To learn the elf-abet.
The farmers were playing chess, and the winner shouted and said: "I killed your horse!"
The second quickly left, and when he returned he said: "We have poisoned all your cows!"
Memes
Ted Bundy walks into a bar wearing all black. The bartender asks, “Whose funeral is it?”
Ted Bundy looks around the room and replies, “I haven’t decided yet.”
How are women like swimming pools?
They cost a great deal of money to maintain considering the time you spend inside.
Why did the egg hide?
Because it was a little chicken!
What is the shortest month of the year?
May, it only has 3 letters!
Why were there only 3,000 Mexicans at the Battle of the Alamo? Cause there were only 4 trucks.
I loved the Twin Towers, it's a shame my dad didn't.

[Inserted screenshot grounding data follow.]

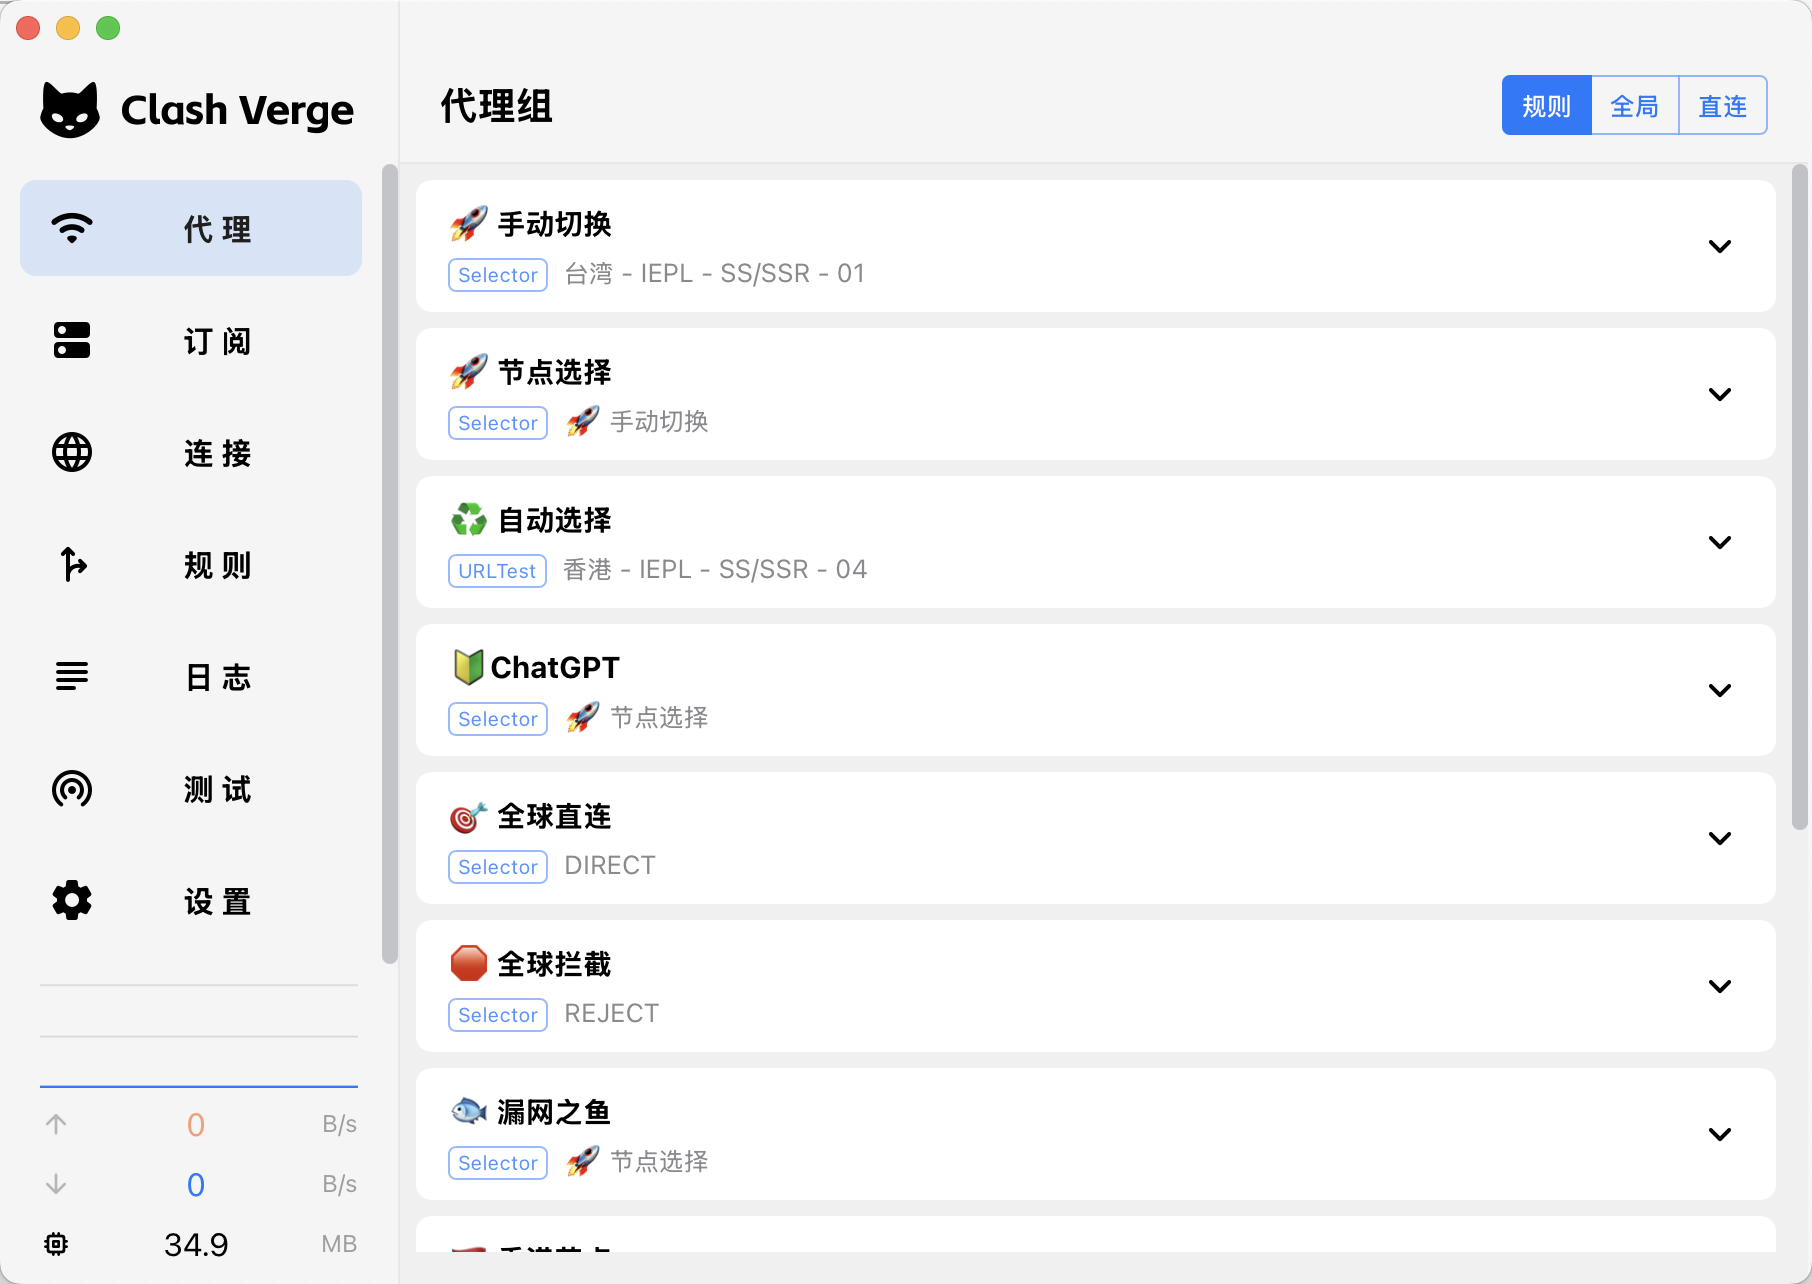Switch proxy mode to 直连
The image size is (1812, 1284).
tap(1722, 106)
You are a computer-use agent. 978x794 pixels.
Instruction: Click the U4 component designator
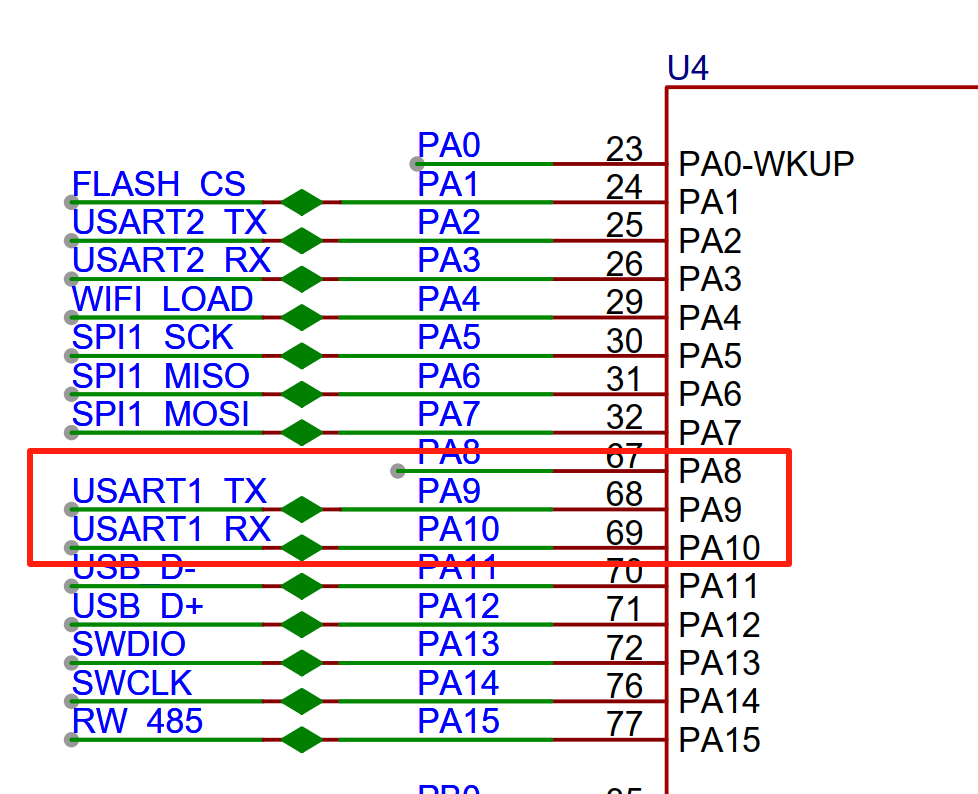point(688,68)
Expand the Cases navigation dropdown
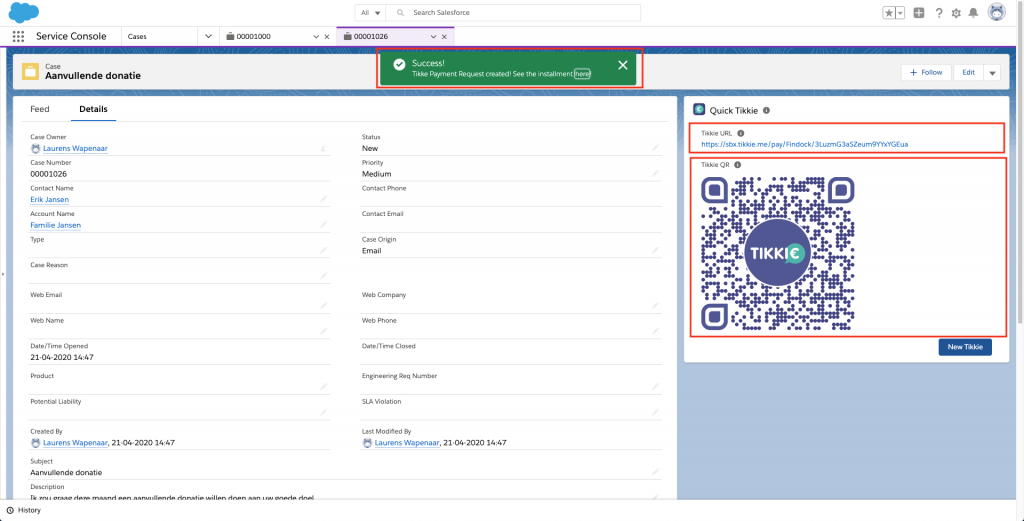Viewport: 1024px width, 521px height. 208,36
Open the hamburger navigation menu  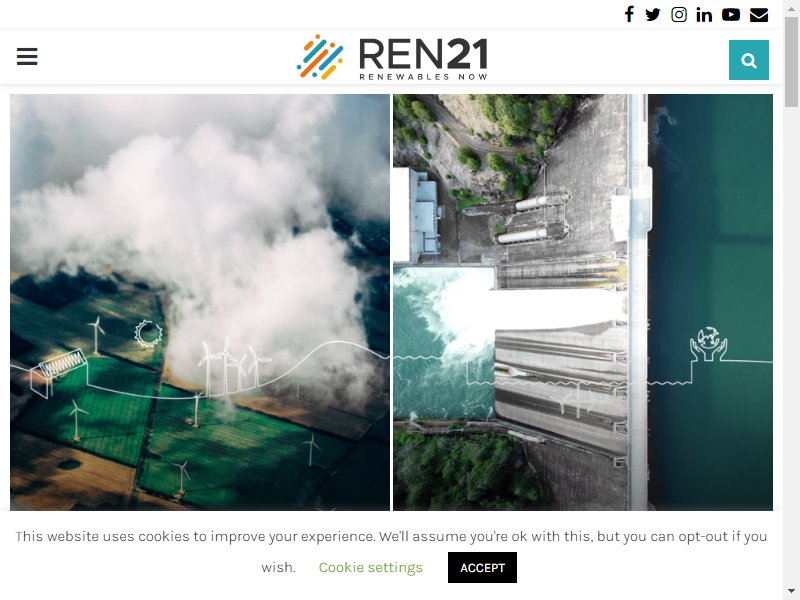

What do a 14-year-old pregnant girl and the child inside her have in common?
Both are thinking, “Oh no! My mom’s gonna kill me!”
What was the scariest thing Helen Keller ever read?
The waffle iron.
Due to her death, you can no longer get a letter from the Queen when you turn 100.
Instead, you now receive a text from Prince Andrew when you turn 14.
Did you hear about the young man who brought floral arrangements in the shape of a life jacket on his friend’s funeral who drowned last week?
Everyone was furious, but he explained, “It’s what he would have wanted.”
Do you know that “I’m sorry” and “I apologize” usually mean the same thing?
Except at a funeral.
Did you see the dyslexic kid try to write down “funeral?”
No? Shame, it was real fun.
What’s the only plus for someone who burns to death?
They get a discount at the crematorium.
What’s the difference between depression and your ex?
Depression fucks you harder.
Why are Indian people bad at Monopoly?
Because whenever they hit the corner, they build a shop.